Völlig entsetzt über den neuen Entwurf ist der Bürgerverein Betzenhausen-Bischofslinde. "Das geht komplett an der Meinung und den Vorstellungen der Bürger vorbei", erklärte die Vorsitzende Beate Diezemann gegenüber der BZ. Schon gegen die Variante mit 35 Wohneinheiten habe es massive Proteste gegeben. Die Entwicklung sei "traurig für den Stadtteil", Teile eines wichtigen Naherholungsgebiets fielen weg. Zudem habe die Stadtverwaltung erneut "eine fertige Entscheidung vorgesetzt", von den Stadträten vermisse sie "Empathie", so Diezemann. "Wir sind regelrecht erschüttert", sagte auch Kerstin Geigenbauer vom Verein "Bauernhoftiere für Stadtkinder", der umweltpädagogische Arbeit für Kinder anbietet. Der Verein verliere wichtige Weideflächen. Bei der im Papier für den Gemeinderat beschriebenen Einigung gehe es gar nicht um Ersatzflächen für das Obergrün-Baugebiet, sondern um Flächen, die der Verein wegen ebenfalls geplanter Kleingärten abgeben müsse. Auch einen zugesicherten Bestandsschutz habe der Verein weiterhin nicht. Völlig außer acht gelassen werde zudem die ökologische Wertigkeit des Obergrüns. "Das ist ein Arten-Biodiversitäts-Hotspot mitten in der Stadt", so Kerstin Geigenbauer. Dieser müsse geschützt werden, statt ihn mehr und mehr zu bebauen.

Sorgen um den Bauernhofverein macht sich auch die Anne-Frank-Grundschule. Sie soll zur Ganztagesschule werden und will hierbei die Kooperation mit dem Bauernhoftiereverein stark ausbauen, sagte Schulleiterin Karoline Schiafone. Keinesfalls dürfe die Vereinsarbeit deshalb weiter eingeschränkt werden, forderte sie.
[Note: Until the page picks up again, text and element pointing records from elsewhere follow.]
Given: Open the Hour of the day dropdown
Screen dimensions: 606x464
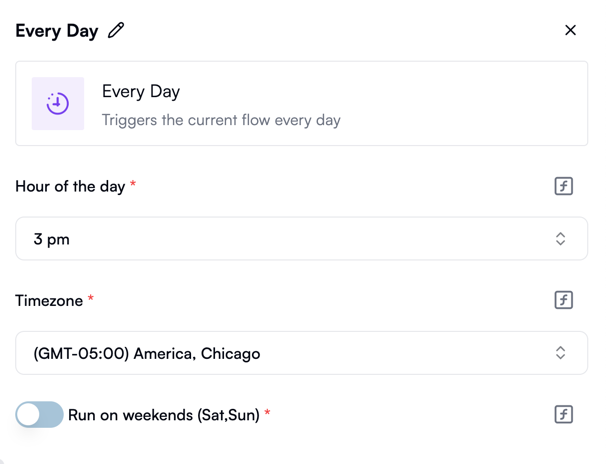Looking at the screenshot, I should click(x=301, y=238).
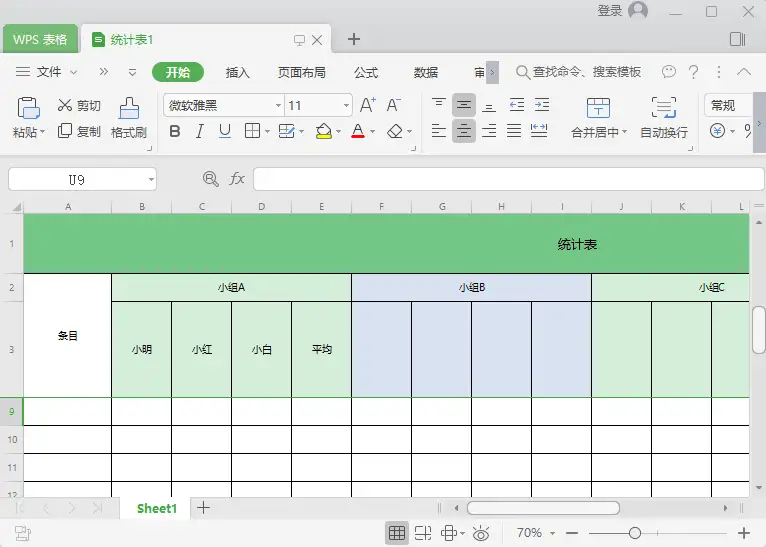Open the font name dropdown
The width and height of the screenshot is (766, 547).
click(278, 105)
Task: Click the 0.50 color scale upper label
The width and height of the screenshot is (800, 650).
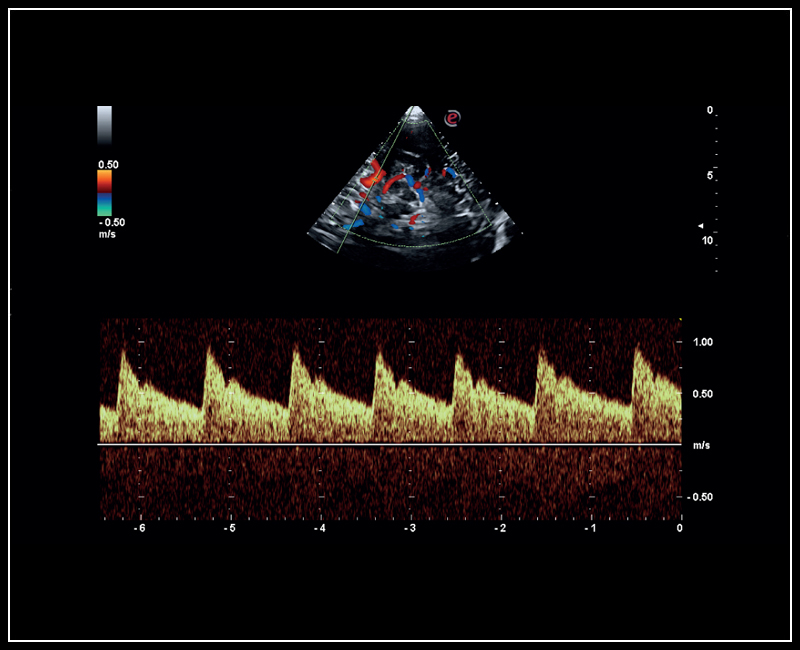Action: click(107, 163)
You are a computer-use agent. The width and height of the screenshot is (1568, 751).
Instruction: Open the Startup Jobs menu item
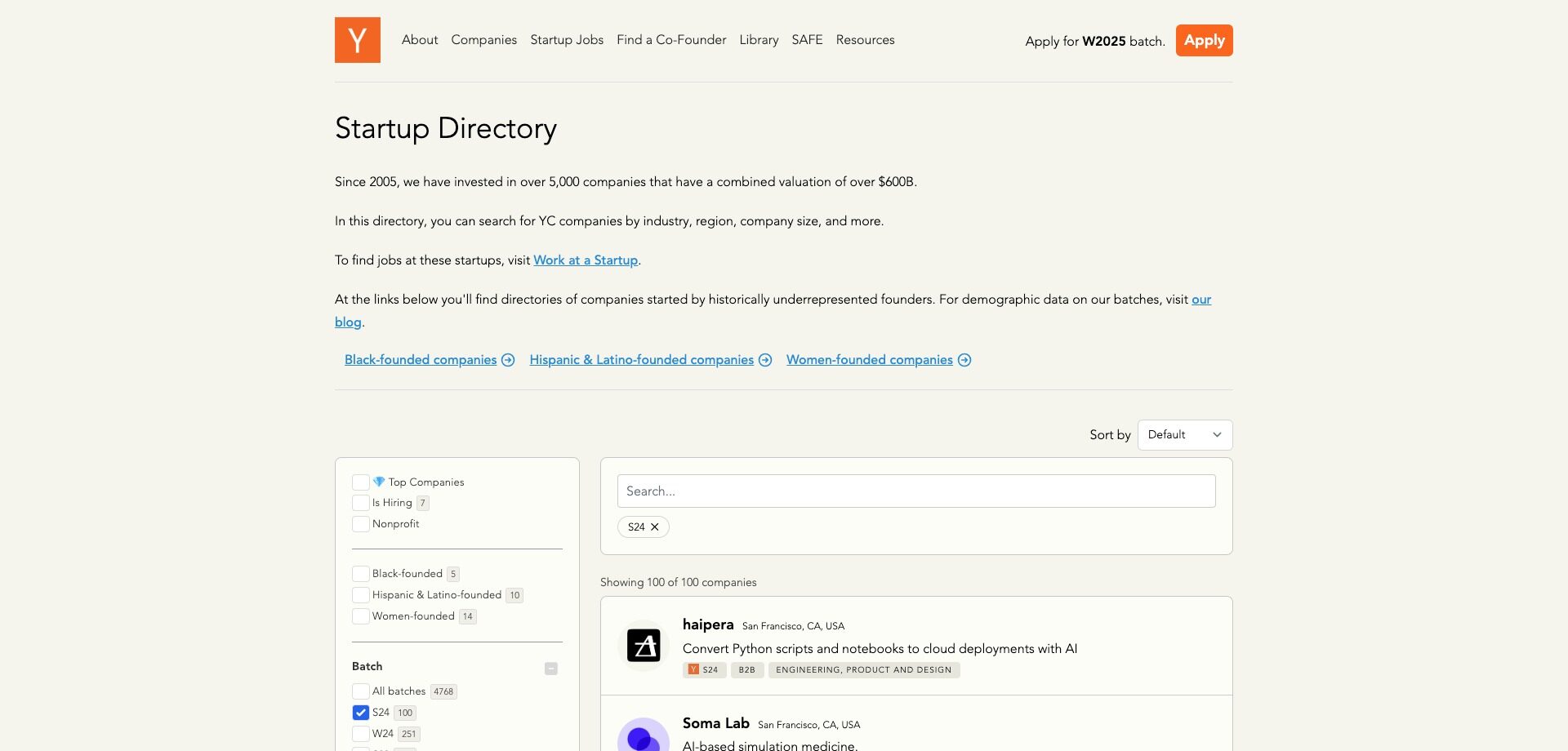(566, 39)
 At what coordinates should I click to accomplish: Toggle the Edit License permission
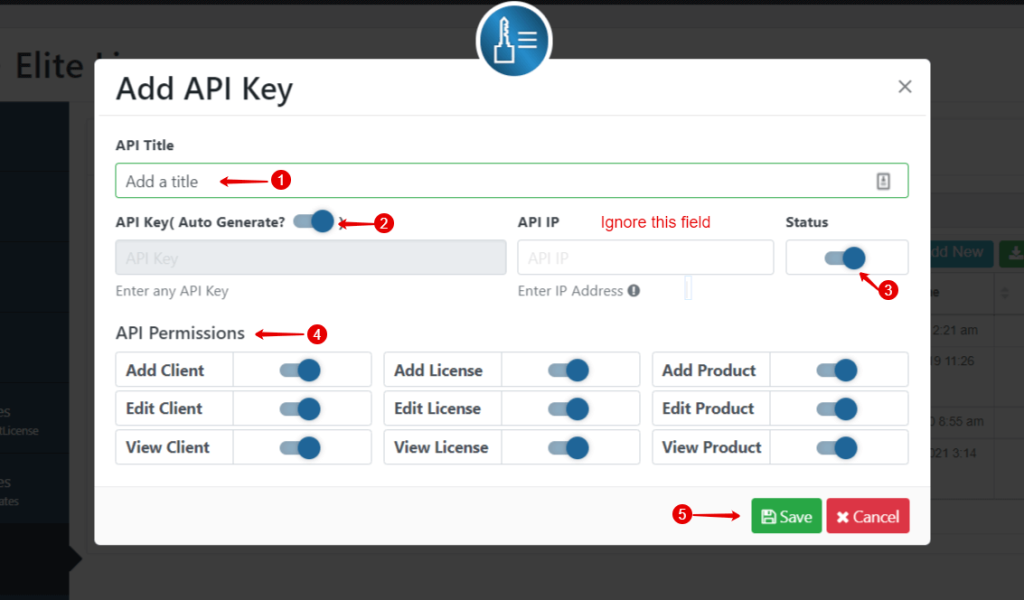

Bei den Planungen für das Baugebiet steht im nächsten Schritt die so genannte Offenlage an, diese ist für Anfang 2021 vorgesehen. Dabei können die Bürger ihre Kritik erneut vorbringen. Abgeschlossen sein soll das Bebauungsplanverfahren in Lauf des kommenden Jahres.